▶ _Check your understanding_
a – In the asthma nurse post, return everything from "Having lost my" down to "appointment…& I attended!".
b – According to the asthma nurse post, what did the writer lose at the weekend?

▶ _Source extract_
□ □ □ □ □ □ □

This morning I had an appointment at the surgery with the Asthma Nurse. I am going on the assumption that she is In Charge of Asthmatics & not actually inflicted with the condition herself…
I have been avoiding this appointment for the last couple of years and always see it as a small sign of victory when I successfully bag myself another inhaler whilst ignoring the orders of the receptionist to make an appointment with the Nurse.
Having lost my last inhaler at the weekend, I knew that time had run out & I couldn’t afford to be any length of time without a Ventolin fix if the prescription got refused on the grounds of me not co-operating, so I made the appointment…& I attended!
“Miss Lost in a Dream!” called the Nurse
“Hello” says I, & trotted behind her into the surgery.
“How are you feeling? I haven’t met you before have I?”
“I’m feeling great! No, I’m not familiar with you either, though I’m sorry that It’s been a couple of years now”
(I got a funny look for that last comment. I really must remember not to be so flippant at times!)

□ □ □ □ □ □ □

▶ _Data listing_
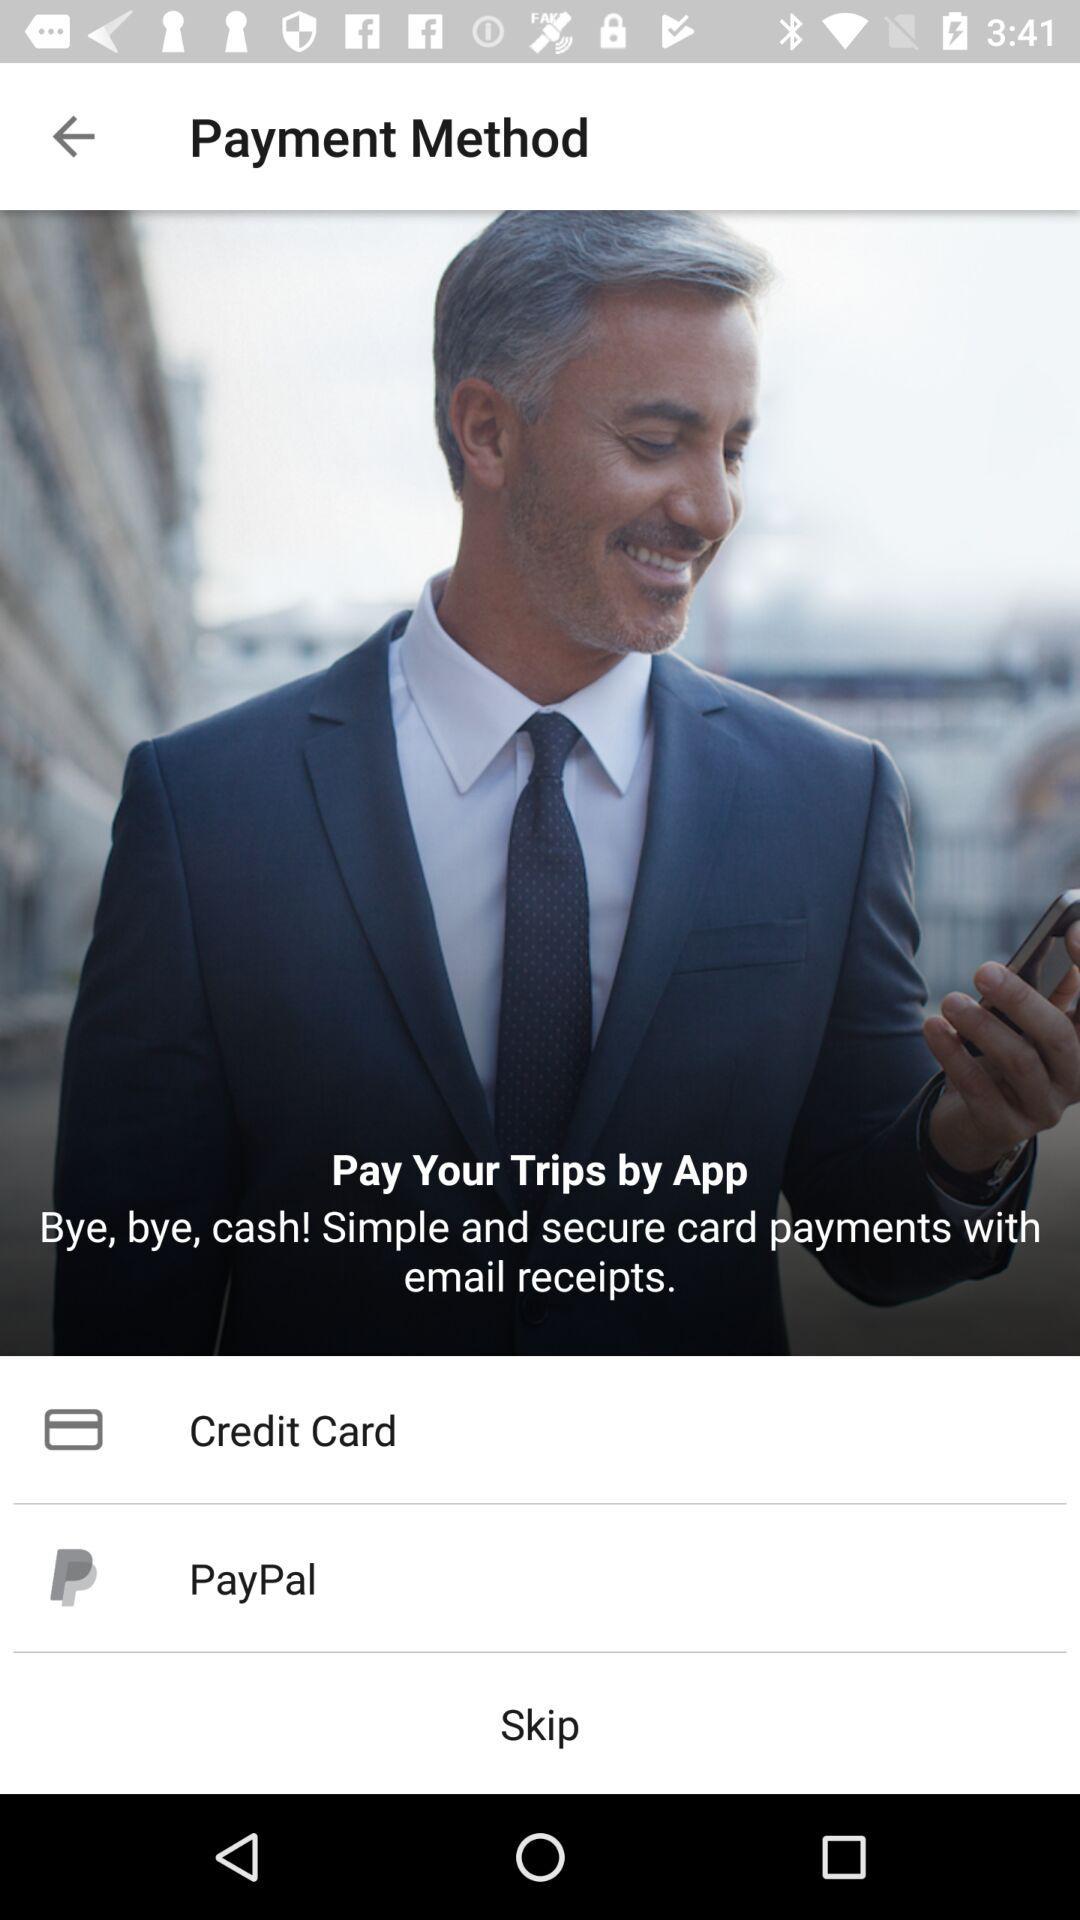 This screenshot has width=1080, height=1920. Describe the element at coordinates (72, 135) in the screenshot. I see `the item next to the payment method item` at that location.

□ □ □ □ □ □ □

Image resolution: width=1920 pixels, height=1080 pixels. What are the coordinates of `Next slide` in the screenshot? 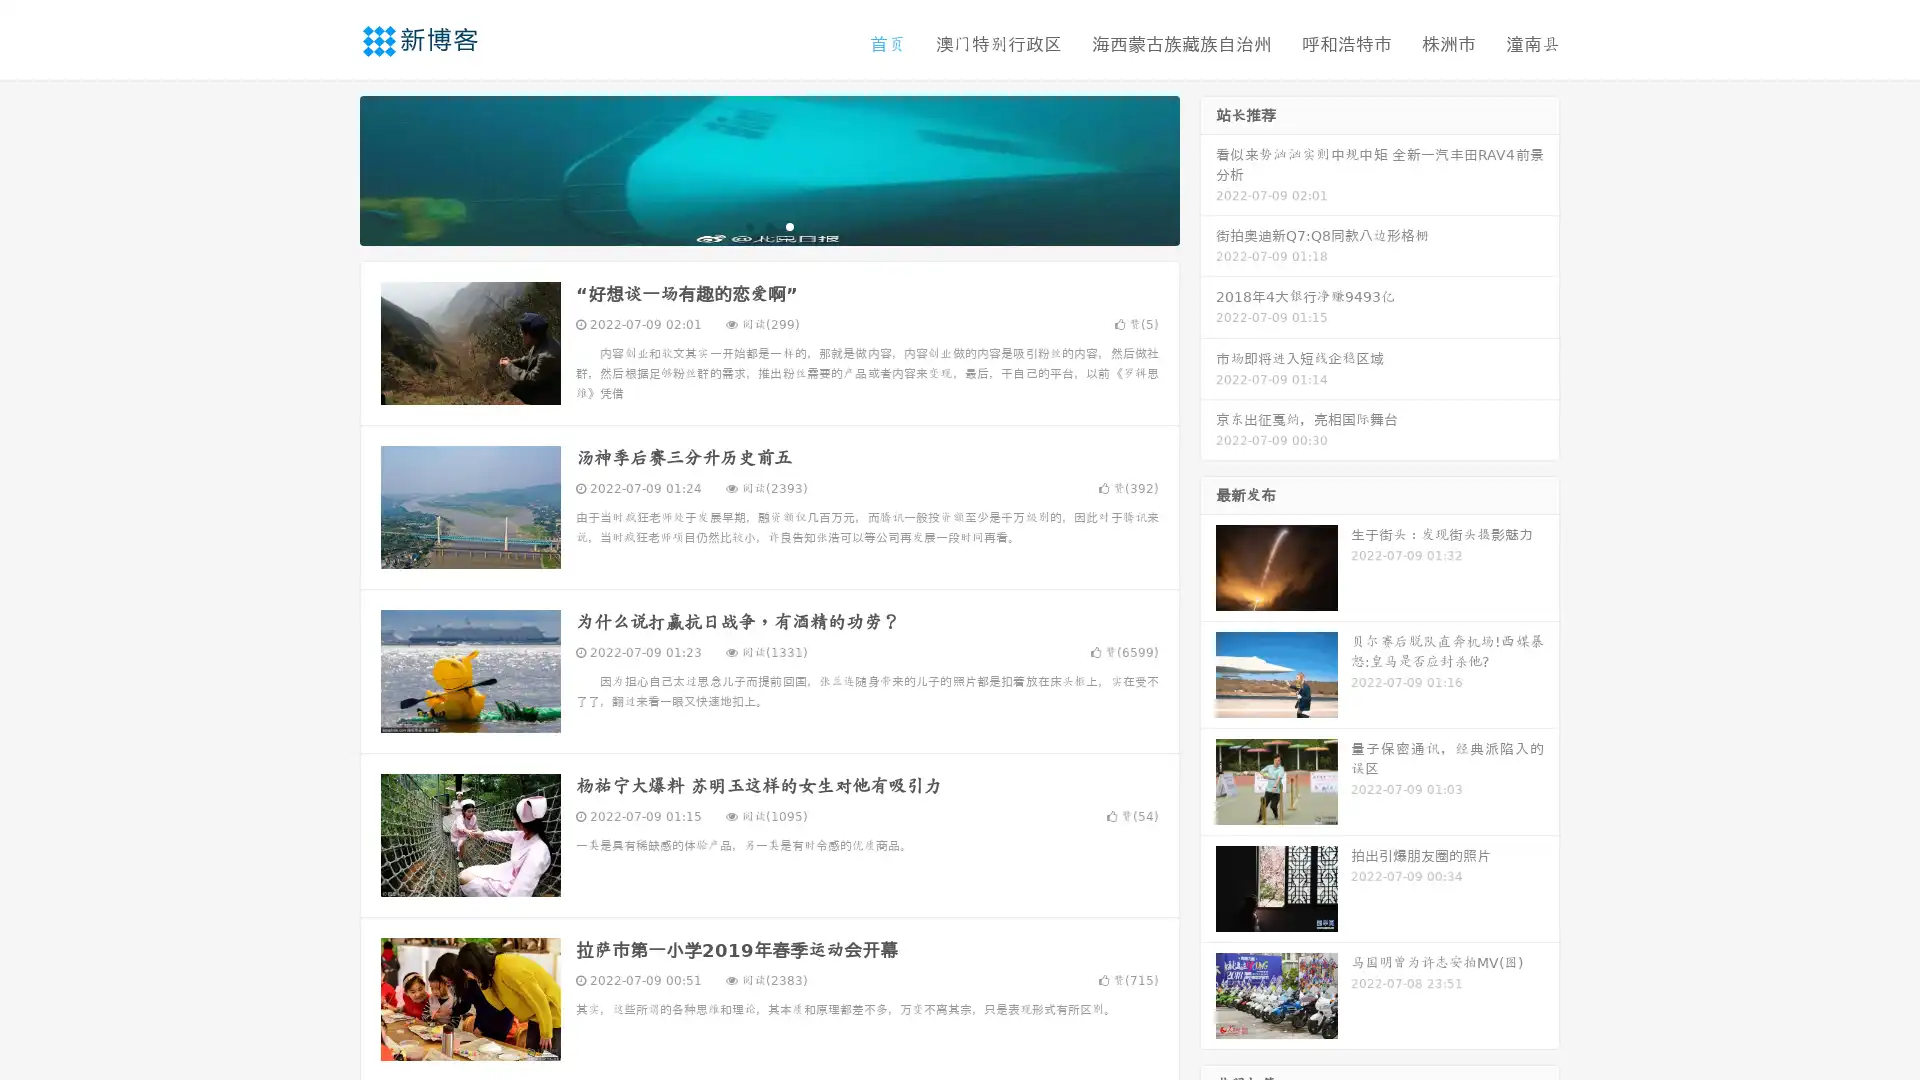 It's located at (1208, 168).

□ □ □ □ □ □ □

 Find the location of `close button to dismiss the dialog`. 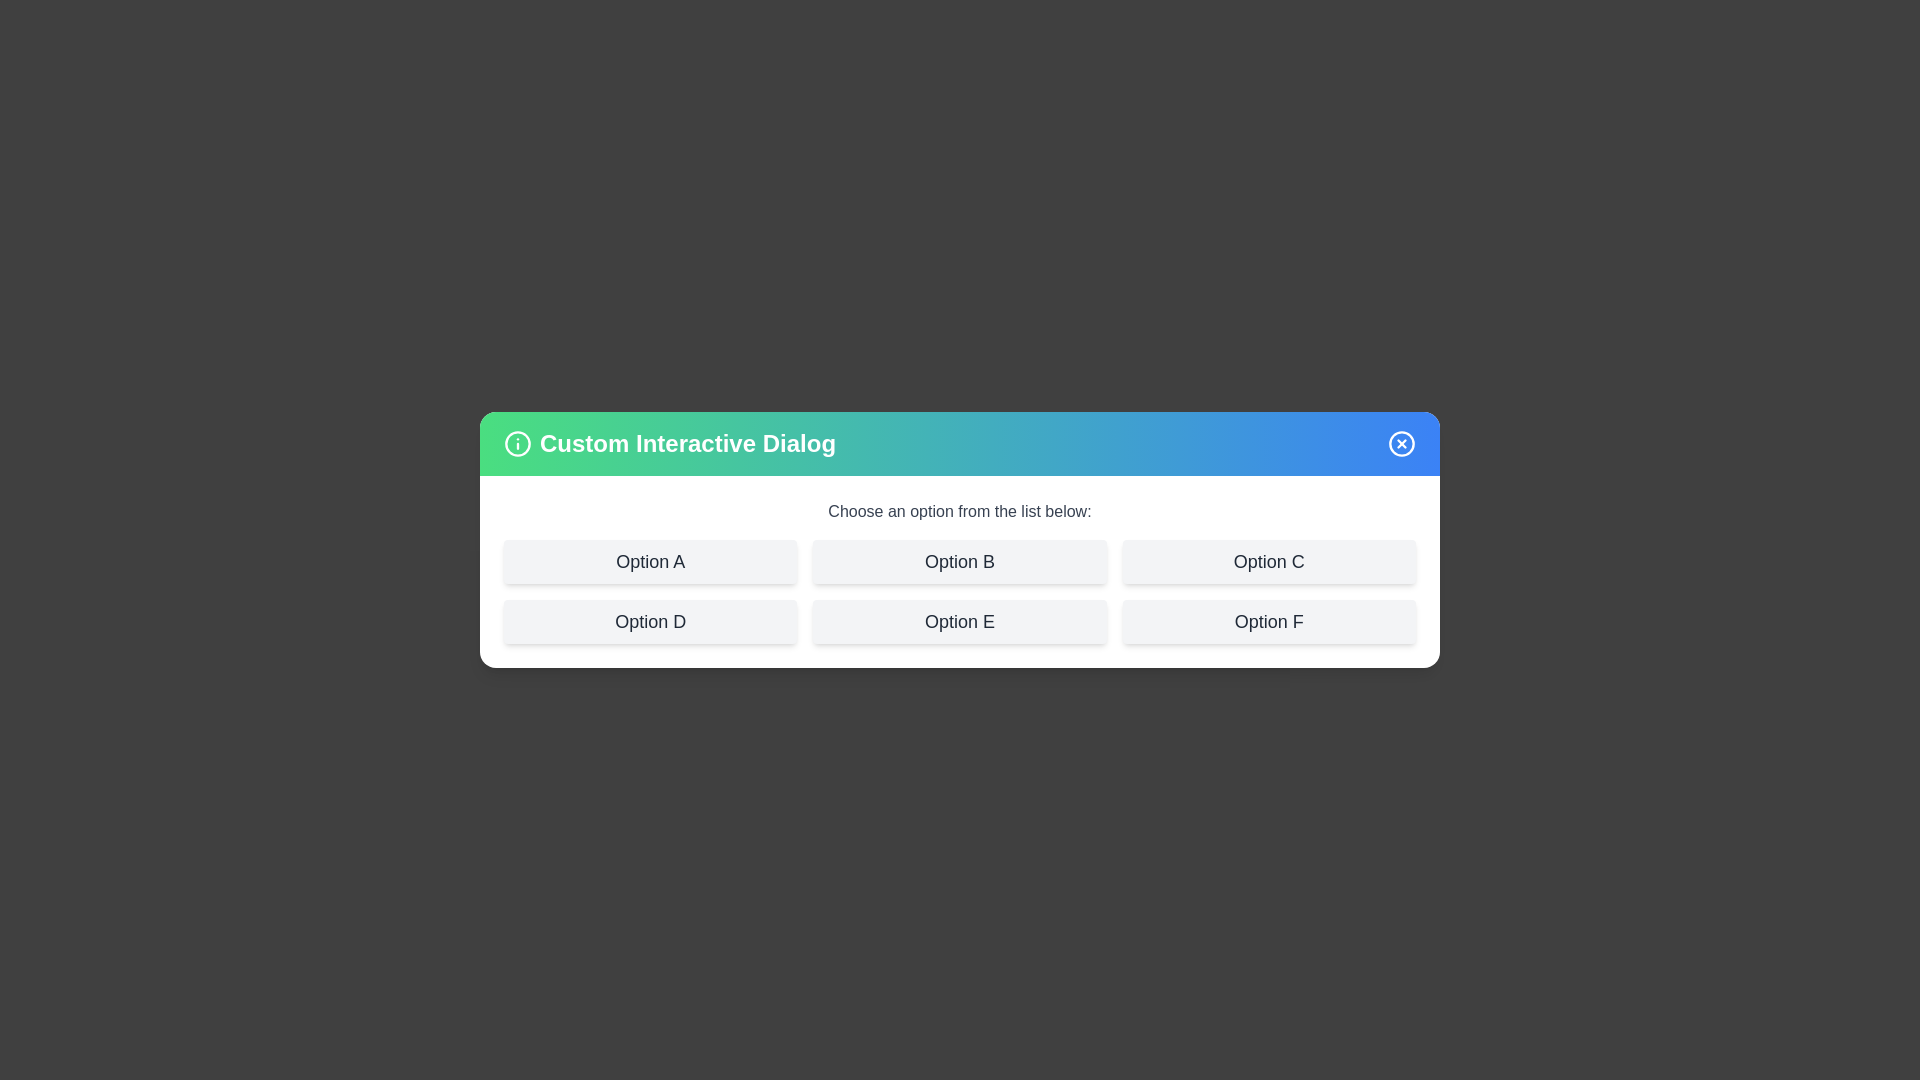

□ □ □ □ □ □ □

▶ _Answers given_
a –
Having lost my last inhaler at the weekend, I knew that time had run out & I couldn’t afford to be any length of time without a Ventolin fix if the prescription got refused on the grounds of me not co-operating, so I made the appointment…& I attended!

b – The writer's last inhaler.